Thorsten Denkler, Berlin

Vergangenen Freitag in Göttingen. Parteitag der Linken. Frauenplenum. Katina Schubert tritt ans Pult. Die Frau war mal stellvertretende Parteichefin der Linken. Bis Oskar Lafontaine sie abgesägt hat. Heute ist sie Landesgeschäftsführerin der Berliner Linken. Der Landesverband sei die "Sicherheitsreserve der Linken" wird Schubert sagen. Nur in Berlin seien die nötigen Direktmandate sicher zu gewinnen, um die Linke in den Bundestag zu bringen, selbst wenn sie die Fünf-Prozent-Hürde nicht schafft. Dass es so kommt, dafür stehen die Chancen gerade ganz gut.

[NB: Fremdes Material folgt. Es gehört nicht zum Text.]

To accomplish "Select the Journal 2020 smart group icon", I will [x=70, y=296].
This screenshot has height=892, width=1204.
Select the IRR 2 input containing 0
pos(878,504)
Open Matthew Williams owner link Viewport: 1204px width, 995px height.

Schubert hält im Frauen-Plenum auch so eine Art Wut-Rede. Nichts im Vergleich zu den testosterongetränkten Auftritten der Matadore Klaus Ernst, Gregor Gysi und Oskar Lafontaine am Tag danach, aber dennoch. Sie analysiert scharf: "Wir waren gut, als wir neu waren! Wir waren gut auf dem Höhepunkt des Protestes gegen Hartz IV! Wir waren gut, solange die Menschen glaubten, wir könnten was verändern!" Pause. Schubert holt Luft. "Wir haben aber nichts grundlegend verändert."

Richtig: Hartz IV gibt es immer noch. Bundeswehrsoldaten sind nach wie vor in Kampfeinsätzen. Es gibt viele Debatten. Aber nichts von dem, was die Linke zu ihren "Haltelinien" zählt, hat sie auch nur im Ansatz in praktische Politik umsetzen können. Und jetzt laufen ihr die Wähler davon. In den Umfragen hat sich ihr Wahlergebnis von 2009 mehr als halbiert. Mit 11,9 Prozent erzielte sie damals ein Rekordergebnis. Jetzt sehen manche Institute die Partei bei sechs, andere bei unter fünf Prozent.

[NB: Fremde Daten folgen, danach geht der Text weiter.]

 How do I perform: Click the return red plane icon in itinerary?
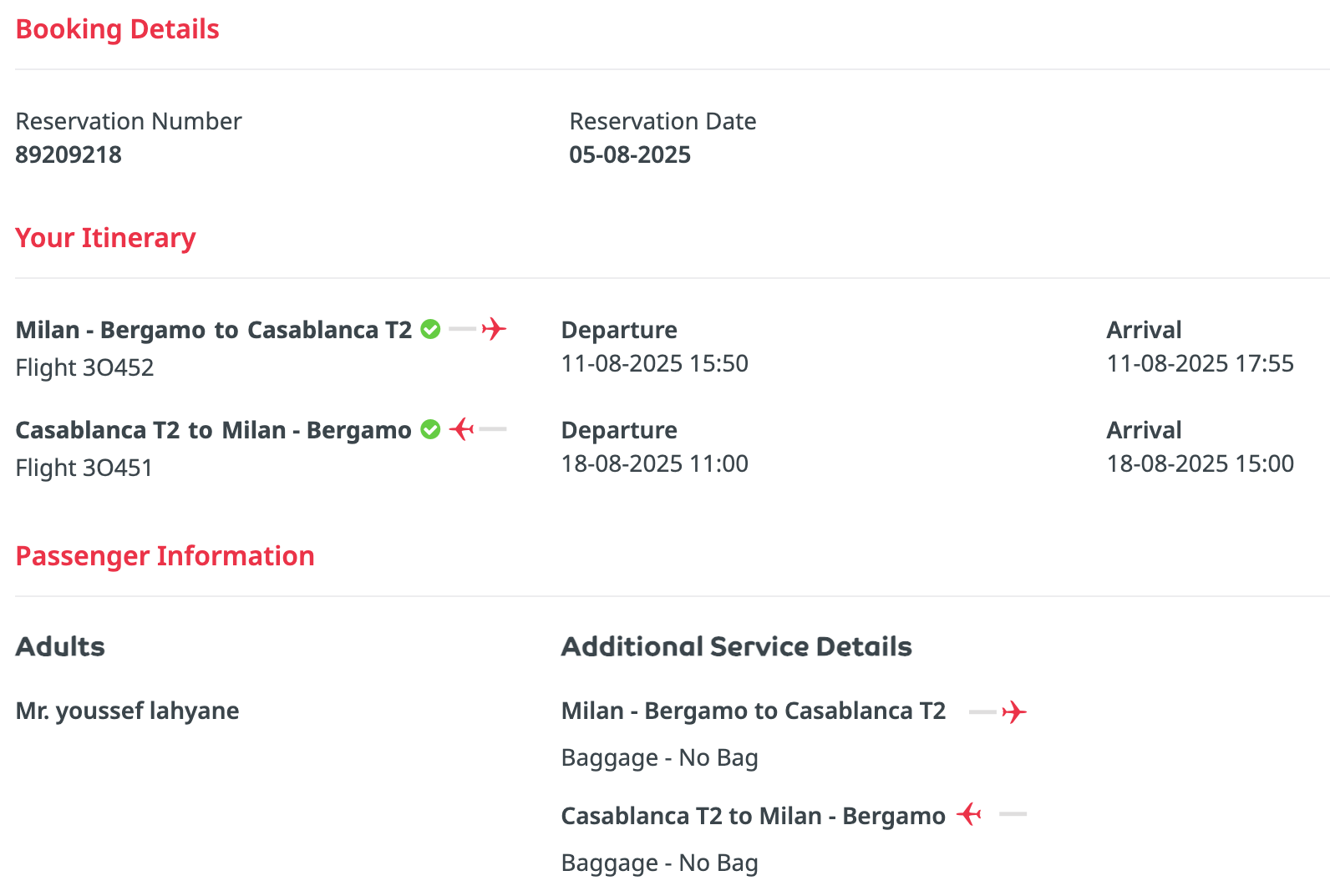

Fleisch vom Fleische der SPD. So sehen viele Sozialdemokraten die Linke. Weil massenhaft SPDler zur WASG übergelaufen sind, bevor sich PDS und WASG zur Linken vereinigt haben. Vor allem aus Protest gegen die Hartz-IV-Reformen. Die neue Linke versprach das Ende von Hartz IV. Sie werde die SPD schon dazu bringen, dem sozialen Kahlschlag abzuschwören, alles rückgängig zu machen. "Hartz IV muss weg, sofort!", lautet der erste Satz im Glaubensbekenntnis der Linken.

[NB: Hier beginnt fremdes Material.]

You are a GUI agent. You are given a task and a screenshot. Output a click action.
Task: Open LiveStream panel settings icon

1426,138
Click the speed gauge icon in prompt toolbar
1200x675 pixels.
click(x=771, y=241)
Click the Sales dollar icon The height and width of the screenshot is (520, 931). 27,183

Die SPD aber tut nichts dergleichen. Ein paar kleinere Korrekturen am Hartz-System hat sie auf Parteitagen beschlossen. Im Grundsatz aber soll alles bleiben wie es ist. Eine pragmatische Haltung.

Und einer der wesentlichen Gründe dafür, warum die SPD in Umfragen nicht profitiert vom Niedergang der Linken. Die Partei hat es geschafft, sich aus dem 23-Prozent-Loch von 2009 herauszuackern. Aber immer wieder droht sie abzurutschen. Mal 30 Prozent Zustimmung, mal 25, mal 27. Es liegt fast elf Jahre zurück, dass die Partei in einer Emnid-Umfrage über 40 Prozent kam. Damals lag die Linke übrigens auch bei sechs Prozent. Wie heute.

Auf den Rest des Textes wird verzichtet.